Yesterday I heard a bit of some study on the radio. About how we spend so much time in imagination. Immersed in the pleasures of a fiction – a book, a film, a conversation about characters that are not real. When asked, we say: I take pleasure in spending time with my children. Or with my lover. But when we enumerate our pleasurable activities, record them – they are more cerebral, more anticipatory, more imagined than all that.
We are not that good, it turns out, at distinguishing between the real and the imaginary. So that I can be as anxious about the fate of a child in a novel, this study suggests, as I am about my own son. My emotional responses to things – fear, for example – will be the same, whether the thing is real – like when I am awakened in the middle of the night by a strange noise – or fictitious – when I am reading about a character who is awakened in the night by a strange noise.
We go to imagination for pleasure. Our own – daydreaming about possible future pleasures – or that of others – the worlds created for us by others.
Yesterday at the park, we run into our friends and spend the afternoon together. The adults chat on a bench under a tree, while the kids collect seed pods and branches for their “stick museum.” Unanticipated pleasures. We watch the other parents hover around their children, some just learning to walk. We are glad to be past that.
We talk about writing and not writing. About running at night in the dark. About dinner parties we will have, trips we will take. Trips we have not yet taken.
I can’t wait for –
I’m looking forward to –
I am so ready for –
I was once asked, for therapeutic purposes, to visualize an older, wiser self.

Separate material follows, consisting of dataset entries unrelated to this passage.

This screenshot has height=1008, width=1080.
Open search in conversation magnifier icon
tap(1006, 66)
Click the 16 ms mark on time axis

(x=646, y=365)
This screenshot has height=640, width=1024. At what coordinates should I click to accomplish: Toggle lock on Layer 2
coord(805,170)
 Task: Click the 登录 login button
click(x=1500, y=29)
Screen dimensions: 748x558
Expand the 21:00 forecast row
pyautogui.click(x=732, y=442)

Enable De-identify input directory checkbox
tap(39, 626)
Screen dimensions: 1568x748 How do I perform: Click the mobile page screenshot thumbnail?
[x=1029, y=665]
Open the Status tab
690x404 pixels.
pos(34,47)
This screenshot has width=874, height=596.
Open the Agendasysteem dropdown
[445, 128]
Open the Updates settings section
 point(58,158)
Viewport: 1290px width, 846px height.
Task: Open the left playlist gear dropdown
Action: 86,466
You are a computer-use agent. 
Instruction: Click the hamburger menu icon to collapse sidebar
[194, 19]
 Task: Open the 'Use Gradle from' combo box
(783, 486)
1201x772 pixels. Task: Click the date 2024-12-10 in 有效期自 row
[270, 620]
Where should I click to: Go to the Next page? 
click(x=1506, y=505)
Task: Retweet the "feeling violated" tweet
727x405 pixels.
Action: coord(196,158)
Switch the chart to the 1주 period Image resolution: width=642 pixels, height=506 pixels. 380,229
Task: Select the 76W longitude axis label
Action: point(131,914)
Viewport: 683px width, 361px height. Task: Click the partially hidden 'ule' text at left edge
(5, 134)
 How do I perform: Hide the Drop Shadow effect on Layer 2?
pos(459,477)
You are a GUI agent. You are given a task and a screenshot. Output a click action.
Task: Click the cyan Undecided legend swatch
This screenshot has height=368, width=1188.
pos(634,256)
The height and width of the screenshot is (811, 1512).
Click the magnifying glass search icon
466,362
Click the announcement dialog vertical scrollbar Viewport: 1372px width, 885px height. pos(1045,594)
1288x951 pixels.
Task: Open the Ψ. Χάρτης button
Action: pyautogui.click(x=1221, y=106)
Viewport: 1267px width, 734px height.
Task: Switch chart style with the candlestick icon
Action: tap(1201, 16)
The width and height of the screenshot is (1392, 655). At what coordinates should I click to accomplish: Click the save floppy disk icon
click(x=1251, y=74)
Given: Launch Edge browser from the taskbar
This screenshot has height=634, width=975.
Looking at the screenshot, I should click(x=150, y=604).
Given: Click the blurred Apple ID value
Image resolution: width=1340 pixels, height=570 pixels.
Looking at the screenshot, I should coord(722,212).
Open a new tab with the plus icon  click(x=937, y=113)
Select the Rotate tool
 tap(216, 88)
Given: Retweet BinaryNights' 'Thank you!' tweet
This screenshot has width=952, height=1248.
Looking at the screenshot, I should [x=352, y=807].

Imagine the landscape she is in, the setting, the weather. What is she wearing, how does she look at you when you approach her, what does she say, this wiser you?
My older, wiser self is standing on the beach, just as the light is beginning to fade. There is a house behind her in the distance. Her house. The light is on in the kitchen. The silhouettes of people moving around – making ready. The house is full, bright.
She is wearing a long black tunic – a cover-up after a day of sun and sand. Her arms are open. She is beckoning. Come, join us, we’ve been waiting for you.
She is smiling. Her face is kind. Perhaps a bit tired. It has been a long life, an ample one.
And what does she say?
What does she say? What does my older, wiser self say? She will say: It is all written, yet unwritten.
Do you know what that means?
I think it means this: Spend your afternoons in the sun with the people you love. Write things down so that you will remember, but know that some things you will carry only in your own heart. Swim through the darkness even when you don’t know the way. Your life will unfold in its own way, in its own time. This is one thing that is maddeningly true.
I think that when I write about my mother, I am always writing with two mothers in mind – the one I knew, for the short time that I knew her, and the one I do not know. There was a time when the mother I knew was real. The other mother has always been imagined. Now, so many years after my mother’s death, she and the other mother are more alike in that they are both unknown, both imagined. They are the same and they are not the same.
I have memories of things that may not have happened. I have turned over in my mind certain images, certain details – of my childhood, for example – so many times that I can no longer say whether they were real or imagined. The dusty earth outside the house where I lived with an old woman and her son in the Korean countryside? A wild turkey eating seed pods from my outstretched hand? The soft sweet flesh of a ripe persimmon in my mouth?
My older, wiser self may say: What does it matter? These fragments, these images, these moments – they become you, whether they are real or imagined. You are what you remember.
It is all written, it is all unwritten.